Top of Extracted records

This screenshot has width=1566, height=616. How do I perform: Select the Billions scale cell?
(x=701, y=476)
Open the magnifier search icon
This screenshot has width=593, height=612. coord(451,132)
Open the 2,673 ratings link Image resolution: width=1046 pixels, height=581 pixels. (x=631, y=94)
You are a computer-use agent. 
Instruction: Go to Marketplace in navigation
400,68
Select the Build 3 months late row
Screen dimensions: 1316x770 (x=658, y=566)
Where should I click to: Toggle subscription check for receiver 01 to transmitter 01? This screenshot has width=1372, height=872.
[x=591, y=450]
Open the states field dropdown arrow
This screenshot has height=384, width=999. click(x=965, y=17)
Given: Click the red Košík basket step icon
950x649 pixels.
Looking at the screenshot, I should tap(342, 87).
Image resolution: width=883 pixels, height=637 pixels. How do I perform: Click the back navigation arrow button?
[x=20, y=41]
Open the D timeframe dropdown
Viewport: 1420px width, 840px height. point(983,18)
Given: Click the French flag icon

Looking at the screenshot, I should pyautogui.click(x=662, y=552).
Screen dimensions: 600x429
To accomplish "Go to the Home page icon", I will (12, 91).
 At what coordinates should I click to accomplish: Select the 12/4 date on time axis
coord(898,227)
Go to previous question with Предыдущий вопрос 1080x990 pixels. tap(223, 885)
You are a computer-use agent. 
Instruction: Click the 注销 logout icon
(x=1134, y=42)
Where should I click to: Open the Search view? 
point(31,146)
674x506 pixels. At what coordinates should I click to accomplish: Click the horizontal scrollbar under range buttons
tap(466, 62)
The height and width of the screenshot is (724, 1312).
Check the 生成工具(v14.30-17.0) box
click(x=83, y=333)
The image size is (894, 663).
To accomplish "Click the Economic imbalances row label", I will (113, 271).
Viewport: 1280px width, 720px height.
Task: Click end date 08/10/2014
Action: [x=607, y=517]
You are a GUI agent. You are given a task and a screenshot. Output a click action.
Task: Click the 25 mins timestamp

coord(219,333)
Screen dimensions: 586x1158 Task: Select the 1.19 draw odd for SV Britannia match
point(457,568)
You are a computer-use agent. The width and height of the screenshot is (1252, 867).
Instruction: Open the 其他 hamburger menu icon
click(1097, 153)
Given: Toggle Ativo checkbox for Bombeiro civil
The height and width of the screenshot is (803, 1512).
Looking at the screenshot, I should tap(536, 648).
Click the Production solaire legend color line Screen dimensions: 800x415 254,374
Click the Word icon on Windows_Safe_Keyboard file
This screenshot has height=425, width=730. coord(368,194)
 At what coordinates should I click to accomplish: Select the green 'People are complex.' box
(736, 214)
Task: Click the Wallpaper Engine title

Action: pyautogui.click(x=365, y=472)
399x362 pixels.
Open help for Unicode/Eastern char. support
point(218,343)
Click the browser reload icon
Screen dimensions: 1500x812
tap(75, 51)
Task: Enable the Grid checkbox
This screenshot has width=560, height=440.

Bottom of Extracted records

#### Required action
Restate the entries above. Match them exactly.

#### Written answer
This screenshot has width=1566, height=616. How do I perform: Select the Billions scale cell?
(x=701, y=476)
Open the magnifier search icon
This screenshot has width=593, height=612. coord(451,132)
Open the 2,673 ratings link Image resolution: width=1046 pixels, height=581 pixels. (x=631, y=94)
You are a computer-use agent. 
Instruction: Go to Marketplace in navigation
400,68
Select the Build 3 months late row
Screen dimensions: 1316x770 (x=658, y=566)
Where should I click to: Toggle subscription check for receiver 01 to transmitter 01? This screenshot has width=1372, height=872.
[x=591, y=450]
Open the states field dropdown arrow
This screenshot has height=384, width=999. click(x=965, y=17)
Given: Click the red Košík basket step icon
950x649 pixels.
Looking at the screenshot, I should tap(342, 87).
Image resolution: width=883 pixels, height=637 pixels. How do I perform: Click the back navigation arrow button?
[x=20, y=41]
Open the D timeframe dropdown
Viewport: 1420px width, 840px height. point(983,18)
Given: Click the French flag icon

Looking at the screenshot, I should pyautogui.click(x=662, y=552).
Screen dimensions: 600x429
To accomplish "Go to the Home page icon", I will (12, 91).
 At what coordinates should I click to accomplish: Select the 12/4 date on time axis
coord(898,227)
Go to previous question with Предыдущий вопрос 1080x990 pixels. tap(223, 885)
You are a computer-use agent. 
Instruction: Click the 注销 logout icon
(x=1134, y=42)
Where should I click to: Open the Search view? 
point(31,146)
674x506 pixels. At what coordinates should I click to accomplish: Click the horizontal scrollbar under range buttons
tap(466, 62)
The height and width of the screenshot is (724, 1312).
Check the 生成工具(v14.30-17.0) box
click(x=83, y=333)
The image size is (894, 663).
To accomplish "Click the Economic imbalances row label", I will (113, 271).
Viewport: 1280px width, 720px height.
Task: Click end date 08/10/2014
Action: [x=607, y=517]
You are a GUI agent. You are given a task and a screenshot. Output a click action.
Task: Click the 25 mins timestamp

coord(219,333)
Screen dimensions: 586x1158 Task: Select the 1.19 draw odd for SV Britannia match
point(457,568)
You are a computer-use agent. The width and height of the screenshot is (1252, 867).
Instruction: Open the 其他 hamburger menu icon
click(1097, 153)
Given: Toggle Ativo checkbox for Bombeiro civil
The height and width of the screenshot is (803, 1512).
Looking at the screenshot, I should tap(536, 648).
Click the Production solaire legend color line Screen dimensions: 800x415 254,374
Click the Word icon on Windows_Safe_Keyboard file
This screenshot has height=425, width=730. coord(368,194)
 At what coordinates should I click to accomplish: Select the green 'People are complex.' box
(736, 214)
Task: Click the Wallpaper Engine title

Action: pyautogui.click(x=365, y=472)
399x362 pixels.
Open help for Unicode/Eastern char. support
point(218,343)
Click the browser reload icon
Screen dimensions: 1500x812
tap(75, 51)
Task: Enable the Grid checkbox
This screenshot has width=560, height=440.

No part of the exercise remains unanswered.